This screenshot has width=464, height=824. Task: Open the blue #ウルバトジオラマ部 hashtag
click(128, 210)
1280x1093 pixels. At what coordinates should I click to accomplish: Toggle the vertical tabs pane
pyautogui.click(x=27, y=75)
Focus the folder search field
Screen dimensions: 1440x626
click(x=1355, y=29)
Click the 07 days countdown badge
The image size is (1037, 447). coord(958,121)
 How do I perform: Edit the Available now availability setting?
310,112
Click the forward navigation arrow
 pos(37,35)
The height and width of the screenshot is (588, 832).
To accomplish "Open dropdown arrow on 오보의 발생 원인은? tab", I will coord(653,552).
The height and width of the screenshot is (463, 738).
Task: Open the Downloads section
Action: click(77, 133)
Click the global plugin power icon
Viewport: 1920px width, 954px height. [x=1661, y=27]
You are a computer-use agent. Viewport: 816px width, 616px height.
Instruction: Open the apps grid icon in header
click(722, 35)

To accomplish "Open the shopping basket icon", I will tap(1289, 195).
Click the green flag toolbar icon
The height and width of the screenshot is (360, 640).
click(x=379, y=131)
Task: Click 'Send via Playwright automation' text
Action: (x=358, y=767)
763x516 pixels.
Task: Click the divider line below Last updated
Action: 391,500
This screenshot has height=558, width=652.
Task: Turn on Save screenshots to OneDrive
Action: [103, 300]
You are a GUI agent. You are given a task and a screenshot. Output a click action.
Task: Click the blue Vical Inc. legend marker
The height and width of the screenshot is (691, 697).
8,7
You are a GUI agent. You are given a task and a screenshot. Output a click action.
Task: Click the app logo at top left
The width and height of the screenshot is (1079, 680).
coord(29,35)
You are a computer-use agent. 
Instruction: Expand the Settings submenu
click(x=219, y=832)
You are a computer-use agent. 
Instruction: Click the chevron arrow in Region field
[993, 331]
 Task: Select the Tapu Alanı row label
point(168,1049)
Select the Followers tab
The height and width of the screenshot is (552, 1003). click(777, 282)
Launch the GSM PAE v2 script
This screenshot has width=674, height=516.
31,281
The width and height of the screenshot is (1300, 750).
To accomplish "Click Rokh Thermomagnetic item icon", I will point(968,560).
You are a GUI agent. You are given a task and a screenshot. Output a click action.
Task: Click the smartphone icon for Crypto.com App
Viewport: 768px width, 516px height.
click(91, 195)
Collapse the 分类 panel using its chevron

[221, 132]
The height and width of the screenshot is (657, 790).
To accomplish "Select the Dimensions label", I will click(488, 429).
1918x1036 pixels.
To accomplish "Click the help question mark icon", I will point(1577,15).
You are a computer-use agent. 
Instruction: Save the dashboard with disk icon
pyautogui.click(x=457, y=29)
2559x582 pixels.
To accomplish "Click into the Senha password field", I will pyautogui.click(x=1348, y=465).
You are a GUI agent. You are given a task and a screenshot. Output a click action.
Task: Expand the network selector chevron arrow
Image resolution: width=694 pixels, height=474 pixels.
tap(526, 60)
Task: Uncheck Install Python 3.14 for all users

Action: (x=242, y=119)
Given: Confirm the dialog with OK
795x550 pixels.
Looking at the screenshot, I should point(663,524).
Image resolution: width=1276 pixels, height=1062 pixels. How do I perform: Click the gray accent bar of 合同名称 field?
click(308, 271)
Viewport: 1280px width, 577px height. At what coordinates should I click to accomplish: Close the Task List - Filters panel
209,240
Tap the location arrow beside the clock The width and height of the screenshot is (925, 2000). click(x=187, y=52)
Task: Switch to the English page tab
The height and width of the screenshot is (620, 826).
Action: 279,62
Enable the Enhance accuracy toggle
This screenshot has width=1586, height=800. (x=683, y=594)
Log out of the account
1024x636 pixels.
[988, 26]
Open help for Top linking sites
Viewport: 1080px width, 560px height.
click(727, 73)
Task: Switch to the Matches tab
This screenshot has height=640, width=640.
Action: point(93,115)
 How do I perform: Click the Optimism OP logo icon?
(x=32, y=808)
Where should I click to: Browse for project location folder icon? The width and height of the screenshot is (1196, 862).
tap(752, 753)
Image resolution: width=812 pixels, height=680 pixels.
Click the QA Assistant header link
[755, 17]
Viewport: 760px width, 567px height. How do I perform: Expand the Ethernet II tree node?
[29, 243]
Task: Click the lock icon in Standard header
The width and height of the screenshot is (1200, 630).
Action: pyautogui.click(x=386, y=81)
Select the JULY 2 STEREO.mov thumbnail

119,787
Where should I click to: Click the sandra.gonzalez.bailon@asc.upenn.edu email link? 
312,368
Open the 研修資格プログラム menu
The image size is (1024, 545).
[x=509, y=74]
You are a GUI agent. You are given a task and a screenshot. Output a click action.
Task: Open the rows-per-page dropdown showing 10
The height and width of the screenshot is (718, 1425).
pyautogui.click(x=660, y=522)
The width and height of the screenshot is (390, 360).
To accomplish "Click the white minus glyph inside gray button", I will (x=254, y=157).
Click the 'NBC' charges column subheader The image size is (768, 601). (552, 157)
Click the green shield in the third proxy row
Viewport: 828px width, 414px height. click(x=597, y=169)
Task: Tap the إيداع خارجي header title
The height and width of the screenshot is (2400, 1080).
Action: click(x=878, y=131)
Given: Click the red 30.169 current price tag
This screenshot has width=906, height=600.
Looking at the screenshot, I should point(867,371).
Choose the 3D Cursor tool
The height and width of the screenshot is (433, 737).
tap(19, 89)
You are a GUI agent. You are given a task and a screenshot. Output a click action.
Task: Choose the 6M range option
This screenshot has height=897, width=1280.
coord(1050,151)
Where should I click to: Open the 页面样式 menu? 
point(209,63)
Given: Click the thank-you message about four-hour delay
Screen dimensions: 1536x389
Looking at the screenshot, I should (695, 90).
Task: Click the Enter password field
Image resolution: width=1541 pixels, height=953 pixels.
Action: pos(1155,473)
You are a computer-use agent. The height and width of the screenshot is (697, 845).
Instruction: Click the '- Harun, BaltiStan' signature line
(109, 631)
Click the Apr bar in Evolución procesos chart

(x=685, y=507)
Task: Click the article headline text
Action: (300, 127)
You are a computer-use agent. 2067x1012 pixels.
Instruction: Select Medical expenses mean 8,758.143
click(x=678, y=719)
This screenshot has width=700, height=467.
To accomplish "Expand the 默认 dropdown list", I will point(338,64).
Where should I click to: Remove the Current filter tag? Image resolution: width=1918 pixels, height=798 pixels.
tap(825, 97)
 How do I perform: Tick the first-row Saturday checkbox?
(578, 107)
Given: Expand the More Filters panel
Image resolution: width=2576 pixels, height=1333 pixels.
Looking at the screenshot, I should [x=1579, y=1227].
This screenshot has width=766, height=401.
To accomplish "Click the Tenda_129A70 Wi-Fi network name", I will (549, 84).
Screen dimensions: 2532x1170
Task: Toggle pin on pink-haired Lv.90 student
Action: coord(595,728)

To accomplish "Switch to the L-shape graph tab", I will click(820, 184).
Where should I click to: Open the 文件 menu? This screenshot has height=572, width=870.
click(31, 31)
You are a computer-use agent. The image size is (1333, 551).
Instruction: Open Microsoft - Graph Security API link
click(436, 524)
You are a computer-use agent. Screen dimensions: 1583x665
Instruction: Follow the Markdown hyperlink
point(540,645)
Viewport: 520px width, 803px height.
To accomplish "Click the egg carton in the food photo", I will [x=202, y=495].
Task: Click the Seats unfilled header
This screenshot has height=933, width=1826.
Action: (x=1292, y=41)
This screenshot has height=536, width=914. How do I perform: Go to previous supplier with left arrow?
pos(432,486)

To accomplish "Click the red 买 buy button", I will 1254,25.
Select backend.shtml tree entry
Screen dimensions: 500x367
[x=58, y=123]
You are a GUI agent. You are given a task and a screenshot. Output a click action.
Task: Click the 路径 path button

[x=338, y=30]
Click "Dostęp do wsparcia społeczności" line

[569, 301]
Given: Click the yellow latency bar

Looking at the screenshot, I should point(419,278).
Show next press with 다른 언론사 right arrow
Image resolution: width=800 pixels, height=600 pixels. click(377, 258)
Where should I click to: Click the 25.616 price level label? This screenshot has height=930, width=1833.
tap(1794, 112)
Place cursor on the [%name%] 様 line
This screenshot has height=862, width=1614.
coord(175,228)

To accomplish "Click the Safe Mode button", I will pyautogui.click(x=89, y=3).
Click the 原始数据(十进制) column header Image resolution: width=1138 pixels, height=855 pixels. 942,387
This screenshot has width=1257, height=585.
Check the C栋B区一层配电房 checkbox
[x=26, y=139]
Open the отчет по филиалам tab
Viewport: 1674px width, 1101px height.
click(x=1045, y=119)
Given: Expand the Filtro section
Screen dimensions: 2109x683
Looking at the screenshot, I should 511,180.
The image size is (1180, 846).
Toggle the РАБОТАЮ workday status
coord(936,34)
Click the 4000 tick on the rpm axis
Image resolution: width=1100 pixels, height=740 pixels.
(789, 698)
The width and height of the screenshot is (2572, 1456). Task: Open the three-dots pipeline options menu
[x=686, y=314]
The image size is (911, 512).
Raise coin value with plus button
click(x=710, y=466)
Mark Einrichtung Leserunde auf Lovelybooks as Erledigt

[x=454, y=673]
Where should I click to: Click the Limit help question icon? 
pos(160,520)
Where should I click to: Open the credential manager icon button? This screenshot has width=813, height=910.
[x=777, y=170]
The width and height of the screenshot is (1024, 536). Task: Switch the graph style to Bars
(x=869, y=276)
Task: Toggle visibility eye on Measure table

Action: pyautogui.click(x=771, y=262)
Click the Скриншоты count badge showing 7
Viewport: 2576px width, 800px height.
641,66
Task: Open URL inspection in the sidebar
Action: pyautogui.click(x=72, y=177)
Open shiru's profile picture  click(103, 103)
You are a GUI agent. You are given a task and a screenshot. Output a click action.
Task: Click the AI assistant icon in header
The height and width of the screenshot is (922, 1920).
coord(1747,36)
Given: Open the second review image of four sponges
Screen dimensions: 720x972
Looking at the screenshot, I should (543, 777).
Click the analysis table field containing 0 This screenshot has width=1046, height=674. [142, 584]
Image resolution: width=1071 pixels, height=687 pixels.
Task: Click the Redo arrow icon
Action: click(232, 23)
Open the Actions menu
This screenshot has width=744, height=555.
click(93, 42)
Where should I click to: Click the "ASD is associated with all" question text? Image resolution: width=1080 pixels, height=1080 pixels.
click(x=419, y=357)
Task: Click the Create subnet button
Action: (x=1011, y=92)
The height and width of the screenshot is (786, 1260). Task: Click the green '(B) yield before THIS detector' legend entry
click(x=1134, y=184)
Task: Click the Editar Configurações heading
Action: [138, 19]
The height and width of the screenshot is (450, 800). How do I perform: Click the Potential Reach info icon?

# [What is being asked]
Copy out every line of the listing that includes the string "four".

# [Result of the task]
Given: Click the thank-you message about four-hour delay
Given: Open the second review image of four sponges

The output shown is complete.